NADA nuevo descubro al comentar que no son estos unos tiempos favorables para la generación de empleo, y mucho menos si afirmo que las medidas restrictivas que, desde las distintas administraciones, se están tomando para sobrevivir a esta crisis económica afectan a las plantillas y formación de equipos. Nada nuevo he dicho. Todos estamos inmersos en el mismo escenario, y cuando hay que optimizar recursos y reducir gastos es evidente que unos capítulos apremian más que otros, por lo que se han empezado a dar tijeretazos a diestro y siniestro, olvidando que la creación de puestos de trabajo ha de ser siempre una prioridad por parte de los que han asumido altas responsabilidades en la vida del país.

Quienes desempeñan una función pública como cargo ejecutivo, es decir, que están al frente de un departamento durante un periodo concreto -lo habitual son cuatro años-, suelen optar por configurar un grupo de trabajo con personas próximas, bien porque son de su confianza, bien porque necesitan para el desempeño de sus funciones de rodearse de teóricos expertos a unos y otros, llamados personal de confianza o asesores, les ha afectado mayoritariamente la política de recortes, dando lugar a que a pie de calle se opine con ligereza sobre los motivos por los que se ha prescindido de determinados profesionales. Por eso se hace necesario explicar que los políticos tienen un presupuesto que les permite esta dinámica, pero, dada la delicada situación de nuestra economía, esa dotación se ha visto mermada sensiblemente y han tenido que priorizar a la hora de hacer tales contrataciones. Y aquí es donde generalmente se prescinde de determinados profesionales que siguen siendo necesarios, pero a los que se les ha castigado de manera ejemplarizante.

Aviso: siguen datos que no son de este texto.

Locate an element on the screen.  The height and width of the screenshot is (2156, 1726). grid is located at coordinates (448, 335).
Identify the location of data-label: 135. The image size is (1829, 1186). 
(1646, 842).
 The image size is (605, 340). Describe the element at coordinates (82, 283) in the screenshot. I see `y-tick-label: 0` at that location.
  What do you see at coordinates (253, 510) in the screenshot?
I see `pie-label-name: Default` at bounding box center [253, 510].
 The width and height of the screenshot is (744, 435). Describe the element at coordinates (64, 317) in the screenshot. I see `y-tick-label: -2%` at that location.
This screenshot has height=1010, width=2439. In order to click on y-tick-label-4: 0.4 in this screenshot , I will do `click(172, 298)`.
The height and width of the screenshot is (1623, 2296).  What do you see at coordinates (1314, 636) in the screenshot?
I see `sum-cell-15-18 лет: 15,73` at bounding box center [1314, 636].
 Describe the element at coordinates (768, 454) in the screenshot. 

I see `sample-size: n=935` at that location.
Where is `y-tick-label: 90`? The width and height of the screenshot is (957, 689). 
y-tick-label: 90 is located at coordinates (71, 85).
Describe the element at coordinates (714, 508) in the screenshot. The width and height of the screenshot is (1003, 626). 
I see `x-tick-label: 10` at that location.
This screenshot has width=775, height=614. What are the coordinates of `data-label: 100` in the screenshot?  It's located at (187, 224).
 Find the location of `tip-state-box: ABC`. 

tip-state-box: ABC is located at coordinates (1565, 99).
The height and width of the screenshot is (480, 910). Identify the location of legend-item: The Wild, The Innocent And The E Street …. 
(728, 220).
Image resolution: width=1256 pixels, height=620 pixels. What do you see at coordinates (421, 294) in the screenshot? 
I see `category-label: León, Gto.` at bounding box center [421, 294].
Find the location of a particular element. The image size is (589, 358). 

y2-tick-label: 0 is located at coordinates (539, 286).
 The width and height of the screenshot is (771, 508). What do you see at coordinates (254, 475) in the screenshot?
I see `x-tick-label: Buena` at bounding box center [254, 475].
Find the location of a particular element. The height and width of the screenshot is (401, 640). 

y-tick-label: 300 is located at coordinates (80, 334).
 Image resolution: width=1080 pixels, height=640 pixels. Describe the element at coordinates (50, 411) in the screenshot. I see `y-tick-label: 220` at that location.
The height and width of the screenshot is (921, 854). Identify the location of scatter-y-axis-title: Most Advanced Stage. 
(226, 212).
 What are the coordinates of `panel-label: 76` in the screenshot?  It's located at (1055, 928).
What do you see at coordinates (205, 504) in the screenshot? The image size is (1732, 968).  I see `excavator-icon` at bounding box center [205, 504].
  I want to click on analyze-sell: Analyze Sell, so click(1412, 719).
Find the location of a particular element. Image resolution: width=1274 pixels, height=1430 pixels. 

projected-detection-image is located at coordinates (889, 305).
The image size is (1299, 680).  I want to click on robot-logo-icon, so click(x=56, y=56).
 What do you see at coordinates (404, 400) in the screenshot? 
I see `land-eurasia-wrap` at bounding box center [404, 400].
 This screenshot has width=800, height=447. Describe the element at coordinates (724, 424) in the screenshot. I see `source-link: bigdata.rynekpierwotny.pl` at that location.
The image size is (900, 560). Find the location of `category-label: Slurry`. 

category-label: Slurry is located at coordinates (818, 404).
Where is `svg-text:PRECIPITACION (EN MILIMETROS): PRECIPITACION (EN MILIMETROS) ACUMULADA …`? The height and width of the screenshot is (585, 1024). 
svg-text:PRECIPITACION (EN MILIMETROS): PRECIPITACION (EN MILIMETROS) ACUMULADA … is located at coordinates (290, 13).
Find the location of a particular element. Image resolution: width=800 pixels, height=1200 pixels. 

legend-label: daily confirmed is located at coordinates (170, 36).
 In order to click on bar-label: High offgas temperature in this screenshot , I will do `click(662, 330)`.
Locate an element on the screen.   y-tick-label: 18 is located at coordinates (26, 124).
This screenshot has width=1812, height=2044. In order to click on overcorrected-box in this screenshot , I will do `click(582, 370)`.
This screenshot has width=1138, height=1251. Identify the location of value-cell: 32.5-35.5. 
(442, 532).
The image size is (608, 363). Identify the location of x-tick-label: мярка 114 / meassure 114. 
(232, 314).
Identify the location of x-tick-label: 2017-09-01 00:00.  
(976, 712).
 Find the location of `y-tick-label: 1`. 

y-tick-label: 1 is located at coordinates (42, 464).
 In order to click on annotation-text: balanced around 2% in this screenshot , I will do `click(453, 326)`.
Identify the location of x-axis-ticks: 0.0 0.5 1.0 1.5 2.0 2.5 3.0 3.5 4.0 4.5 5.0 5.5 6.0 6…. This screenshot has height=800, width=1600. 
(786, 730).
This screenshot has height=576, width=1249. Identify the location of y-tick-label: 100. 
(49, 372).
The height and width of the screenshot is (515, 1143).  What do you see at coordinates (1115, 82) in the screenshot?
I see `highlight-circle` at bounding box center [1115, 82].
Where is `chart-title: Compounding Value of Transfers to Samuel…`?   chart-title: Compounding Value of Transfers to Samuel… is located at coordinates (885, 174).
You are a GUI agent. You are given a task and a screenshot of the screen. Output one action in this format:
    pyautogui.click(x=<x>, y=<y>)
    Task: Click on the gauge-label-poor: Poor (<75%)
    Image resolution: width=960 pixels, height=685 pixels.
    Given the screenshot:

Al político le debe preocupar su imagen, el cómo la sociedad le ve y qué sensaciones percibe el ciudadano que con su voto le colocó en esa privilegiada condición. Sus actuaciones se reflejan en los medios de comunicación y su imagen debe ser impecable, pero para eso hace falta que una serie de profesionales se ocupen de ello -y no estoy hablando precisamente de los fotógrafos o jefes de prensa-. El responsable de prensa transmite su mensaje, puede pactar sus comparecencias en los medios y hacer uso de sus contactos para que el político quede lo mejor posicionado posible. Es lo que percibe el ciudadano y debe priorizarse, pero no hay que olvidar que lo que se entiende por protocolo también es comunicación. Los que hemos estudiado esta disciplina no somos los que debemos convocar, por ejemplo, una rueda de prensa, pero sí que debemos ocuparnos de que su comparecencia sea en el escenario adecuado, que sus gestos y maneras sean correctas, que su aspecto externo y su indumentaria sean impecables, asesorarle en cómo debe ser su relación social con los demás... No basta con que el discurso hablado tenga coherencia, pues con el lenguaje verbal puede estar contradiciendo lo que sus palabras afirman. Tampoco vale presumir de su elocuencia, de su capacidad de oratoria, pues un comportamiento inadecuado o una manera de vestir poco elegante hacen cierto el refrán de "según cómo te presentas te reciben y según cómo te compartas te despiden".

Permítanme reivindicar el papel de nuestra profesión, tan amplia y útil que mucha gente la desconoce, tanto que más de un político de pueblo cree que solo es útil en especiales ocasiones, planteando su necesidad en los actos de solemnidad, confiriéndonos el carácter de acomodadores de lujo. Detrás de un técnico, especialista o experto en protocolo tiene que haber años de oficio y de formación que se merecen el mismo respeto que cualquier otra titulación académica. Por tanto, su incorporación profesional no puede depender de si hay o no presupuesto suficiente para contratarle o crear la plaza y mucho menos considerarla un lujo prescindible. No, pero la triste realidad es que proliferan los casos de los profesionales afectados por esta delicada salud económica. La tijera de la actual inquisición se ha cebado con este oficio.